**EXERCISE:** Look through the records below for the line with "Viewport: 743px width, 609px" and the line with "Expand the Conf menu", then return those lines and all lines between, exactly.

**PROVIDED RECORDS:**

▶

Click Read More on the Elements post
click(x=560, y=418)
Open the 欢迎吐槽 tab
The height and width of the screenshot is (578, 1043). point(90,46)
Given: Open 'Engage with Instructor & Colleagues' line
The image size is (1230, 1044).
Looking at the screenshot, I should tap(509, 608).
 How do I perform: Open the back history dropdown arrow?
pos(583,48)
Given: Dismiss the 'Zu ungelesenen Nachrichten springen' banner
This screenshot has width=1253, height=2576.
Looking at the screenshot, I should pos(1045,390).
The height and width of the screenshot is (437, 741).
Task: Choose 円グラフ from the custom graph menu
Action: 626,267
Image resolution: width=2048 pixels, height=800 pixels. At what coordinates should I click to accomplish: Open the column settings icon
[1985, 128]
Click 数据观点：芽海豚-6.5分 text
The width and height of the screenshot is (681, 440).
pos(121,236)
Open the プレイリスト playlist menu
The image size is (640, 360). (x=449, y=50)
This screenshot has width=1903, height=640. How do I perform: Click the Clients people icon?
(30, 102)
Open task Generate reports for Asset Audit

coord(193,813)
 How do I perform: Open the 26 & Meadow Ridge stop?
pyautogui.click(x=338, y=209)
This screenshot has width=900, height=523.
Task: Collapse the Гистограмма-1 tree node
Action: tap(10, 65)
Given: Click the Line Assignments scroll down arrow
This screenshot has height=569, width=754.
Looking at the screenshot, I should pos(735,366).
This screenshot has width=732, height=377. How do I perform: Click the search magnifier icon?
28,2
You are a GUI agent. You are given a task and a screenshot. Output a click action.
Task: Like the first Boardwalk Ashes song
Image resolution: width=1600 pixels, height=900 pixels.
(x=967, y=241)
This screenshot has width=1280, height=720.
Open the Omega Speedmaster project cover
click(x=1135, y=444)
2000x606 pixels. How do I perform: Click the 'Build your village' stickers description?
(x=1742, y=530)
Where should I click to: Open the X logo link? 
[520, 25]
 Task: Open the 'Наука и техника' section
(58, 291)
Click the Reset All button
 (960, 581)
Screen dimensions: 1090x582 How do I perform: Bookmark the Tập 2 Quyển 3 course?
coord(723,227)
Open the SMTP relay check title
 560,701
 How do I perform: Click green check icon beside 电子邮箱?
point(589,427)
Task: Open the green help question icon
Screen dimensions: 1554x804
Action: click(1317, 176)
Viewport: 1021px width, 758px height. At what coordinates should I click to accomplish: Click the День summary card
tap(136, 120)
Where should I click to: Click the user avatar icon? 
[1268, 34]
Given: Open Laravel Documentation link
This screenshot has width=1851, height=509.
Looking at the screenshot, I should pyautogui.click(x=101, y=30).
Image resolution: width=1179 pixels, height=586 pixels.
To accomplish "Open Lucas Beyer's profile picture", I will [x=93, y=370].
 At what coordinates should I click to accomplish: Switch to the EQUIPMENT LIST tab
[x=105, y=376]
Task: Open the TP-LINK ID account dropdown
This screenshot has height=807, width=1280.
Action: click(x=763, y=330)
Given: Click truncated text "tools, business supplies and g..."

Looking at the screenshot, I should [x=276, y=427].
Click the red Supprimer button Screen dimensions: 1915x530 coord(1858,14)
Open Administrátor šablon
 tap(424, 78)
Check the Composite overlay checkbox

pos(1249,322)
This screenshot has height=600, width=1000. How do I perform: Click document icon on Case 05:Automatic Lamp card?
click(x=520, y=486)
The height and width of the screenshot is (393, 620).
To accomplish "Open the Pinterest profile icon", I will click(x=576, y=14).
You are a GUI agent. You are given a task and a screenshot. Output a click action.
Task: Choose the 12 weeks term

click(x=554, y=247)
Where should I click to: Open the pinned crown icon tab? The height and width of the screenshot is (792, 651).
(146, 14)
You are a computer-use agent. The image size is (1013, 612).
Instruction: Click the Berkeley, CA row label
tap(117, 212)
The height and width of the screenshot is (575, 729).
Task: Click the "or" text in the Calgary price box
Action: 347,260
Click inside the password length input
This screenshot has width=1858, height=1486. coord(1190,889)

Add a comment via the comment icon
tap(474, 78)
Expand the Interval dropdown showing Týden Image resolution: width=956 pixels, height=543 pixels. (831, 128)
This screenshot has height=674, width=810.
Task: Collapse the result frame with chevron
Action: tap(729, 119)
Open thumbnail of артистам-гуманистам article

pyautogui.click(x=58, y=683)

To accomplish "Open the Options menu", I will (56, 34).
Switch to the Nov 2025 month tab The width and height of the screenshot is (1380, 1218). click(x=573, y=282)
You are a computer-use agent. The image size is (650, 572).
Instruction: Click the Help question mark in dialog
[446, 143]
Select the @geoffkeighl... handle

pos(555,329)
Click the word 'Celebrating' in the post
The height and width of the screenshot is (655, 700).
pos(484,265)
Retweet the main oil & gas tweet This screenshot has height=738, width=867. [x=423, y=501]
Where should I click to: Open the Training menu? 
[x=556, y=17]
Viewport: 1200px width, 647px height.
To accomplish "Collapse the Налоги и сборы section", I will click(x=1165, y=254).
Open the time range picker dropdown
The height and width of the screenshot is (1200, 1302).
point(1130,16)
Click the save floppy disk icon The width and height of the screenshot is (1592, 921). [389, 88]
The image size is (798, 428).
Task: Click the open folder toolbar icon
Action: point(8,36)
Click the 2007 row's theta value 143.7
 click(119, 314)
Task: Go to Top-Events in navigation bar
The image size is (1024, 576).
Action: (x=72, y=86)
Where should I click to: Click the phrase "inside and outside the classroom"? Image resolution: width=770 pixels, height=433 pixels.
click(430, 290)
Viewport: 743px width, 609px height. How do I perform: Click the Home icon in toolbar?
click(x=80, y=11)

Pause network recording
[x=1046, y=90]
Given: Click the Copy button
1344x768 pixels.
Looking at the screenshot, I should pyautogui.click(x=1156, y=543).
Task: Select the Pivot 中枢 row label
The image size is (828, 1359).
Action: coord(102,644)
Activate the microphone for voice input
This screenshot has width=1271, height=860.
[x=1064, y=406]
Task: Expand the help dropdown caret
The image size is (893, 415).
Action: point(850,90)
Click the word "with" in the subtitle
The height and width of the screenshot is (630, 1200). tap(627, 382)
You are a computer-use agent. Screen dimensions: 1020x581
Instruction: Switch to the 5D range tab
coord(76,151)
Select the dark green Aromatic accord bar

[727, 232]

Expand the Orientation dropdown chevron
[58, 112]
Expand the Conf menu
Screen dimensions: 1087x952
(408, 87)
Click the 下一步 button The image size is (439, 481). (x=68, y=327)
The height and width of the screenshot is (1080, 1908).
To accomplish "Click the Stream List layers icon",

◀

**TASK RESPONSE:**
Viewport: 743px width, 609px height. How do I perform: Click the Home icon in toolbar?
click(x=80, y=11)

Pause network recording
[x=1046, y=90]
Given: Click the Copy button
1344x768 pixels.
Looking at the screenshot, I should pyautogui.click(x=1156, y=543).
Task: Select the Pivot 中枢 row label
The image size is (828, 1359).
Action: coord(102,644)
Activate the microphone for voice input
This screenshot has width=1271, height=860.
[x=1064, y=406]
Task: Expand the help dropdown caret
The image size is (893, 415).
Action: point(850,90)
Click the word "with" in the subtitle
The height and width of the screenshot is (630, 1200). tap(627, 382)
You are a computer-use agent. Screen dimensions: 1020x581
Instruction: Switch to the 5D range tab
coord(76,151)
Select the dark green Aromatic accord bar

[727, 232]

Expand the Orientation dropdown chevron
[58, 112]
Expand the Conf menu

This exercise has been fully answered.